* **WORK TO COMPLETE**
Once a line is found to contain "height", copy it out of the listing.
- Opening Delimiter -
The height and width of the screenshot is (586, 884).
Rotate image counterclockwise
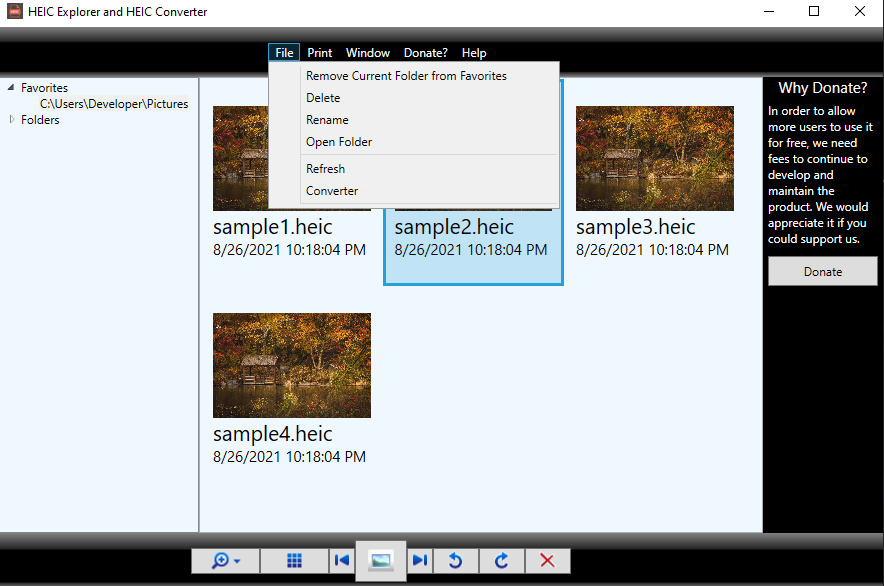pyautogui.click(x=455, y=561)
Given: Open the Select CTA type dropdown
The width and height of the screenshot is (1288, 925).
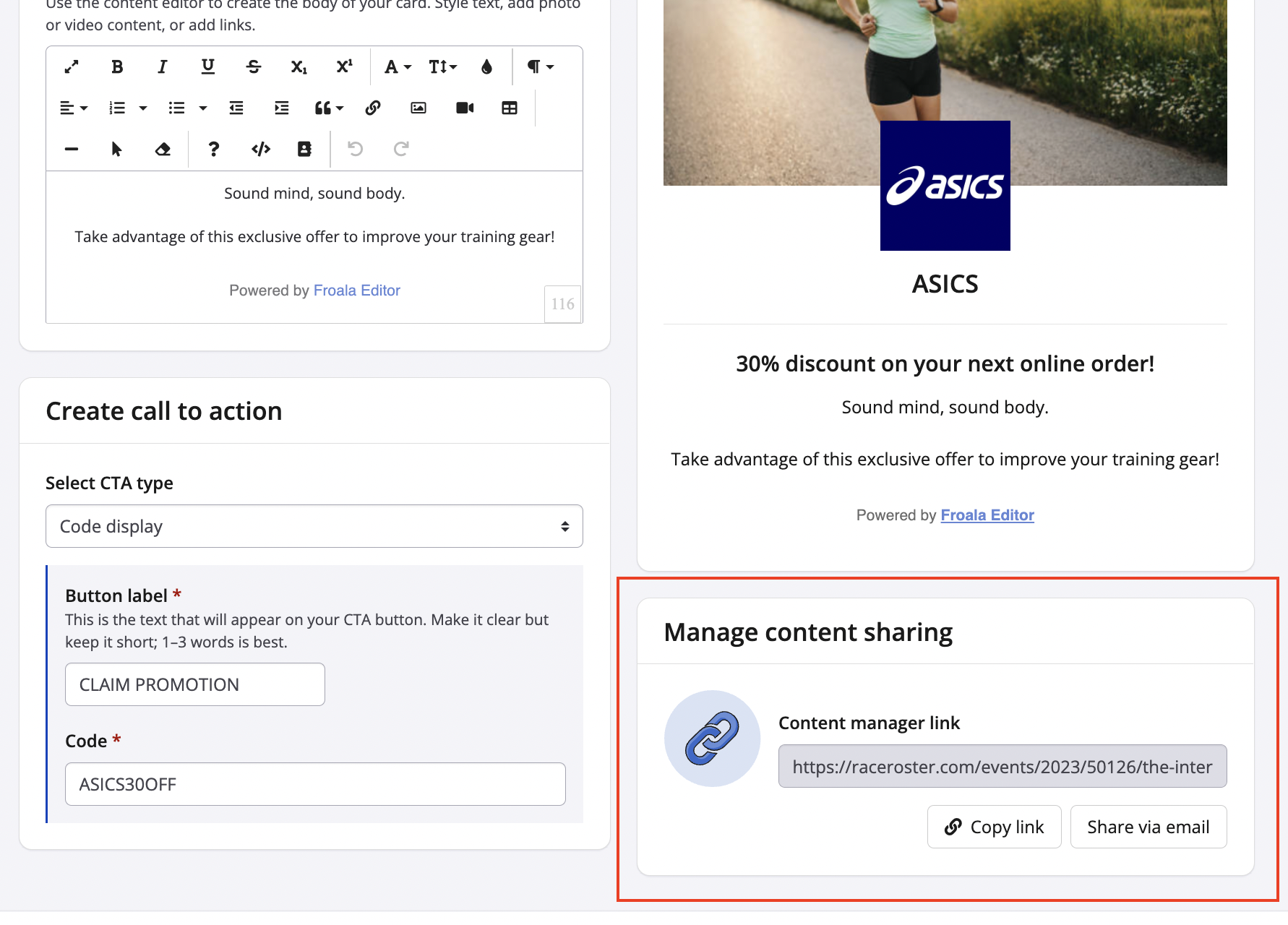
- Closing Delimiter -
* **ANSWER FOR THIS EXERCISE**
The height and width of the screenshot is (586, 884).
The width and height of the screenshot is (1288, 925).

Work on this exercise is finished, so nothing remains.